Task brief: Each line of the material that mentions the word "Expand" is to be copied.

....................

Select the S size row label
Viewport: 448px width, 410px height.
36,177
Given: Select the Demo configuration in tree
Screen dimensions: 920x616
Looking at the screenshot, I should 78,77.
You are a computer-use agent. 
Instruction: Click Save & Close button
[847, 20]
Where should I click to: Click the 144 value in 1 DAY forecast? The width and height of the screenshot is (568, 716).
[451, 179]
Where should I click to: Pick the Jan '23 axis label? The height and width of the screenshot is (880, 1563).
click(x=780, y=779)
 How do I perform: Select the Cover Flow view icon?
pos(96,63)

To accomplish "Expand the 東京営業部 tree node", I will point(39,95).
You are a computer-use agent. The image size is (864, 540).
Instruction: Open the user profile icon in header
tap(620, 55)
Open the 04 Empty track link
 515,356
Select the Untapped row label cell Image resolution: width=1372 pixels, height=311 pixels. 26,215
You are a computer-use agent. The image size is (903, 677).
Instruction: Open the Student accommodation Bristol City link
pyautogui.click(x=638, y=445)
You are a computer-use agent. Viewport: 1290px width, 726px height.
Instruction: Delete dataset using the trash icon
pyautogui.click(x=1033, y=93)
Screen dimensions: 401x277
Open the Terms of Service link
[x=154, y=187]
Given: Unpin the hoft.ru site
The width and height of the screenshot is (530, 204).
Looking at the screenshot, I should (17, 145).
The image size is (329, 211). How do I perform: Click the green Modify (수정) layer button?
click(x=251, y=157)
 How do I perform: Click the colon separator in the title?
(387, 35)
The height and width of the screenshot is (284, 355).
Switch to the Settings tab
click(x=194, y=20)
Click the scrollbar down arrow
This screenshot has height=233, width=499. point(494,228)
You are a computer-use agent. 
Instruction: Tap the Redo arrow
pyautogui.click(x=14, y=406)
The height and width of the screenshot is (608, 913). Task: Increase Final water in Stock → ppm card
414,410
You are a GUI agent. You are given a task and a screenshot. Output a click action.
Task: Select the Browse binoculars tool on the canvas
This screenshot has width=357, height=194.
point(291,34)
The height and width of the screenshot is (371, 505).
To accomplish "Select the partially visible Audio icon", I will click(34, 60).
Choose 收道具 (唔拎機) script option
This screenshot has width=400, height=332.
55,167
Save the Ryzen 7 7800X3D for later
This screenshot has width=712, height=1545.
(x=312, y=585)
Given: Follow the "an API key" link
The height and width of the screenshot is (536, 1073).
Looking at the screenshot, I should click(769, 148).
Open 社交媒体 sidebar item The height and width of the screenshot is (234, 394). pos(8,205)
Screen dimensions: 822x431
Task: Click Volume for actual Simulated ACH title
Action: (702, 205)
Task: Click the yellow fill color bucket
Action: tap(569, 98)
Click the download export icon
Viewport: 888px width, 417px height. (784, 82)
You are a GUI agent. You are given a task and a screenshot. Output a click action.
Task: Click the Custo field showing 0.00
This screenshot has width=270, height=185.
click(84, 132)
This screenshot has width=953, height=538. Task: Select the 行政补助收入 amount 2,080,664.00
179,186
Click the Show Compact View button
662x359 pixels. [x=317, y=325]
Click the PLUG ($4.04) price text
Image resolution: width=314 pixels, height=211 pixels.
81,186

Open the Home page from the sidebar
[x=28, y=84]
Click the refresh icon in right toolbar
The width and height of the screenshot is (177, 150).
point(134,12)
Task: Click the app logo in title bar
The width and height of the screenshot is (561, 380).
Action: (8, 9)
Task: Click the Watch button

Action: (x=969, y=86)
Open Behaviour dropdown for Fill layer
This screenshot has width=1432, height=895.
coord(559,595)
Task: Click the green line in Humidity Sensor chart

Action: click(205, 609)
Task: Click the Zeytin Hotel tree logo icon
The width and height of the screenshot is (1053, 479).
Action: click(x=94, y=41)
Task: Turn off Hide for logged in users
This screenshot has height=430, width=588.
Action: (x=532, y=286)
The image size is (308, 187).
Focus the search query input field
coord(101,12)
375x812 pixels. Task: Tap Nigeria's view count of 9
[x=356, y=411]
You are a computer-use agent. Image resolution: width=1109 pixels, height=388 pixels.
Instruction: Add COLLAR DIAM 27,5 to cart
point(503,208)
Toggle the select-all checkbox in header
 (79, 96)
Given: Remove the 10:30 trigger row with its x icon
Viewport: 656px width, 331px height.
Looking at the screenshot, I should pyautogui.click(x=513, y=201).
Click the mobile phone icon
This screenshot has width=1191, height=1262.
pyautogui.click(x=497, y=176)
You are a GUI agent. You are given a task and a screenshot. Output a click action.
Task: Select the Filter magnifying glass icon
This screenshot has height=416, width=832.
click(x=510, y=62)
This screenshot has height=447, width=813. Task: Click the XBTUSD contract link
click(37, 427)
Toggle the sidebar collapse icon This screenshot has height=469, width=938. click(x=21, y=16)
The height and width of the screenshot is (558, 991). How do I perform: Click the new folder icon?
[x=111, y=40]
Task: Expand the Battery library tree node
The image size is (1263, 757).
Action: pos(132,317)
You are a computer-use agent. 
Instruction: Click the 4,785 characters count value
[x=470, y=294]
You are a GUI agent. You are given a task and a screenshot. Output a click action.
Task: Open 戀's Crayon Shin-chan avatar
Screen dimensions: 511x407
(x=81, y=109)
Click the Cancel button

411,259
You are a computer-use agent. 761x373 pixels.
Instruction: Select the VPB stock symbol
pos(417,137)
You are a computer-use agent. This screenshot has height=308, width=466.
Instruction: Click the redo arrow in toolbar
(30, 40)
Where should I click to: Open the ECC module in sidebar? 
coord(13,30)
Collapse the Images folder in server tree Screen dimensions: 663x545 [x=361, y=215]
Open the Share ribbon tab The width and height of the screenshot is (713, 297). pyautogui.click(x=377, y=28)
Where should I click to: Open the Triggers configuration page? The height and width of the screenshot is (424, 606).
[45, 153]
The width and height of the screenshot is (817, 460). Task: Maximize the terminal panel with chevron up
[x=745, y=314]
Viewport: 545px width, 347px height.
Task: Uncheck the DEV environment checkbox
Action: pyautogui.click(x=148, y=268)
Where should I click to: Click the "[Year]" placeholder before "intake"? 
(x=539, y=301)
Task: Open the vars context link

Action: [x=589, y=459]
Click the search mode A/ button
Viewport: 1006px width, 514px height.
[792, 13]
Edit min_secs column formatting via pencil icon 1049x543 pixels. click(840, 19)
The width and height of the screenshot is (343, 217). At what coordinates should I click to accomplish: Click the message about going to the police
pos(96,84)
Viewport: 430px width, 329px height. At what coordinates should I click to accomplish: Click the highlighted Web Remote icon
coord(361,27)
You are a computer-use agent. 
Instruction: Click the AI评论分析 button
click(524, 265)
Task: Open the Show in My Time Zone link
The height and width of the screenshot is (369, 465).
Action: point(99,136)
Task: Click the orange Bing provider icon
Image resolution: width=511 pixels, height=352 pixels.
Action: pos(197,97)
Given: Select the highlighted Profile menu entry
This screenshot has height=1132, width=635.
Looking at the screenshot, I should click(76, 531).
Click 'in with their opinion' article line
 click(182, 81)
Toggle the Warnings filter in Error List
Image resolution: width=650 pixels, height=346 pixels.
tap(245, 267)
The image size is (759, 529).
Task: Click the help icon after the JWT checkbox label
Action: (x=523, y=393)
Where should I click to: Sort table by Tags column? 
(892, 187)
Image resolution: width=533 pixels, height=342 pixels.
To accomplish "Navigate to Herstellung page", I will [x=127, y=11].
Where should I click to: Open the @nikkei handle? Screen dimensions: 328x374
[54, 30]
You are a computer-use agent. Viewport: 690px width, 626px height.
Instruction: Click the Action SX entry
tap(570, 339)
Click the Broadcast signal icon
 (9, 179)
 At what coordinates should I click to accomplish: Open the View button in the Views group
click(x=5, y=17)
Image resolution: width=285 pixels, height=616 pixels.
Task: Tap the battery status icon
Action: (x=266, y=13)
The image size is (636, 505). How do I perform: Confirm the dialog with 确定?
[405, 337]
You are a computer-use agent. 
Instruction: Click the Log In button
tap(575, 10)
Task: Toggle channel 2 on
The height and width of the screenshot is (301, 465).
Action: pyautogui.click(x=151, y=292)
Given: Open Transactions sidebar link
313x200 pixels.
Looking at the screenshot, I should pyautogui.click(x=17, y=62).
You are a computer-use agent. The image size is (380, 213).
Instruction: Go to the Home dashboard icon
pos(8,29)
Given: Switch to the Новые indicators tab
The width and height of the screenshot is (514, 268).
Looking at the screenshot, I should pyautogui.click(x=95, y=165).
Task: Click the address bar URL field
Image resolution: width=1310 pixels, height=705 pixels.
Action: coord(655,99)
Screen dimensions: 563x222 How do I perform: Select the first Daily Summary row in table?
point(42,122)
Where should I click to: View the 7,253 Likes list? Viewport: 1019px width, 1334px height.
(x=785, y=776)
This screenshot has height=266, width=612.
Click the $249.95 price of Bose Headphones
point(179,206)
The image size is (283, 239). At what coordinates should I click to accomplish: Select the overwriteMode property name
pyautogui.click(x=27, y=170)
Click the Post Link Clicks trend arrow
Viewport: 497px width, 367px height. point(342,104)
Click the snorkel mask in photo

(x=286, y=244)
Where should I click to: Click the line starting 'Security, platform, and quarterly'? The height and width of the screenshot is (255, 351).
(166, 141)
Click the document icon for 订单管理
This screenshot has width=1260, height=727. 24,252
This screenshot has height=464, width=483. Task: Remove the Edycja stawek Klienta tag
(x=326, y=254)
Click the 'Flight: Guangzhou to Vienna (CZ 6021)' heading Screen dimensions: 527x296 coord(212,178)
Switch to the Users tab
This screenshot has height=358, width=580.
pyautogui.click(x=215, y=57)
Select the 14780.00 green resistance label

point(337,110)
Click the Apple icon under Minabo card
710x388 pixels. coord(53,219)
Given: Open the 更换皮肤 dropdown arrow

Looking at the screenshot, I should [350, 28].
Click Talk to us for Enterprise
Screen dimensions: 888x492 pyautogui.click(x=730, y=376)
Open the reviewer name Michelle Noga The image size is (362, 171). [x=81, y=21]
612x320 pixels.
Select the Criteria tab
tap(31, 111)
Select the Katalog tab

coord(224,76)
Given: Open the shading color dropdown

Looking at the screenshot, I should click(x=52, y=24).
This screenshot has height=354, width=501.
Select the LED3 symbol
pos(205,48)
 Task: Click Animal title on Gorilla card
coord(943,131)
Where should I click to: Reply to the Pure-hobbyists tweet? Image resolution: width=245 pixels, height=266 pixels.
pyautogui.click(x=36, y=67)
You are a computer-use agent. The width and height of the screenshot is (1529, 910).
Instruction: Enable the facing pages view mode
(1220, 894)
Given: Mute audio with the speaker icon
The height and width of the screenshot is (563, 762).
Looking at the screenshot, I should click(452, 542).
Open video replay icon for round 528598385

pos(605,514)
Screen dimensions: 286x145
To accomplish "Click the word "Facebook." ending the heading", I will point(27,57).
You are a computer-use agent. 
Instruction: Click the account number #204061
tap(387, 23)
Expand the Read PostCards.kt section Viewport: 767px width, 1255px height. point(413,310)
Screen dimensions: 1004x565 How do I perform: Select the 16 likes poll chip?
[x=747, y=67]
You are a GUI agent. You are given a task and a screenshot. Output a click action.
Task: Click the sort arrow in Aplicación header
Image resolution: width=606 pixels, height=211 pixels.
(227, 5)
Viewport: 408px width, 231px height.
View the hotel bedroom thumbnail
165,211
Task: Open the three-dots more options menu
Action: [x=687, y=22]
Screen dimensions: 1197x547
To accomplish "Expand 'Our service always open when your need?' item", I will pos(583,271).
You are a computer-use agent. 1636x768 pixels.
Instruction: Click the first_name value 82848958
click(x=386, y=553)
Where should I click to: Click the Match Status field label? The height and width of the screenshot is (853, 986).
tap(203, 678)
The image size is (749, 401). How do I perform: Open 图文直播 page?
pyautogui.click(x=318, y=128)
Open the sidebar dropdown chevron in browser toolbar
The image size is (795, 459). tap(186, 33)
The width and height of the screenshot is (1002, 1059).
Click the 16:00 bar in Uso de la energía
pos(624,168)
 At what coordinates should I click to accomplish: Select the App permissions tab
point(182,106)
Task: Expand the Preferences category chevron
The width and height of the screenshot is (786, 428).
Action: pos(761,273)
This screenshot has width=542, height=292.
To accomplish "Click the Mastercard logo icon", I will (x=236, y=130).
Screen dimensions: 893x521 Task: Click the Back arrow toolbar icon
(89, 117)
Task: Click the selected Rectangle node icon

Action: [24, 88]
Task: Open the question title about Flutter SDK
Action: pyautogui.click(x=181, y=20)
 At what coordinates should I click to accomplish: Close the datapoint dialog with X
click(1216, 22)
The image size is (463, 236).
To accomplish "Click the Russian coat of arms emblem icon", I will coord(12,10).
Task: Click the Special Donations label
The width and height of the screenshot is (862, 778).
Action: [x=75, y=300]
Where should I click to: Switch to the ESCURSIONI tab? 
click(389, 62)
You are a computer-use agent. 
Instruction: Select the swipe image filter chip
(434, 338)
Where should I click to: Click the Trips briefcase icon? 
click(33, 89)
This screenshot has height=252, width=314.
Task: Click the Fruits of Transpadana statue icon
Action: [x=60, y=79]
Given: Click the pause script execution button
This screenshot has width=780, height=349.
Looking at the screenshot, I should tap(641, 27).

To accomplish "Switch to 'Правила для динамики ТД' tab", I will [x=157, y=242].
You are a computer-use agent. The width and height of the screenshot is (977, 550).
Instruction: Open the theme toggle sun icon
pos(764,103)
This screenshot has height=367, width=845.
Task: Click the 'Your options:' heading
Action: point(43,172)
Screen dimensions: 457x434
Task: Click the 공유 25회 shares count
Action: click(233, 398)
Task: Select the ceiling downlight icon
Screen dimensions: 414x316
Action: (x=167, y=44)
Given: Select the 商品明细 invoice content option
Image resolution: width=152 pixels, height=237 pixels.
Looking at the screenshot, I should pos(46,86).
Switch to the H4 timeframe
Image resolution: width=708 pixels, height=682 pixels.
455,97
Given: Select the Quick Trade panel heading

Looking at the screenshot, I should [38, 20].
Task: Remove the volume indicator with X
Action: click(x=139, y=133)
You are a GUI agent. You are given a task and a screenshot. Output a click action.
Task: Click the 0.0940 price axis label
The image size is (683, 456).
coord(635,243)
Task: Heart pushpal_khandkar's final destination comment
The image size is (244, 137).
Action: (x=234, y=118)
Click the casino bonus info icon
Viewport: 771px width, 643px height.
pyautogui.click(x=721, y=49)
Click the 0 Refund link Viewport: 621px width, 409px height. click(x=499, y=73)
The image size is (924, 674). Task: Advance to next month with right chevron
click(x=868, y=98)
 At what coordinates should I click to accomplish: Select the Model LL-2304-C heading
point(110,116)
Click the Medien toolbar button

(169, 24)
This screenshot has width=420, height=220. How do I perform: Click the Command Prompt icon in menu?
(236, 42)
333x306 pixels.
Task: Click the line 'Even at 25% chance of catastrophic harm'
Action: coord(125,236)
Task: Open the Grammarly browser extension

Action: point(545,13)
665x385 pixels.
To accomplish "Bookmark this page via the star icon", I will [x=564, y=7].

....................

Result of this task:
To accomplish "Expand the 東京営業部 tree node", I will point(39,95).
Task: Expand the Battery library tree node
Expand the Read PostCards.kt section Viewport: 767px width, 1255px height. point(413,310)
To accomplish "Expand 'Our service always open when your need?' item", I will pos(583,271).
Task: Expand the Preferences category chevron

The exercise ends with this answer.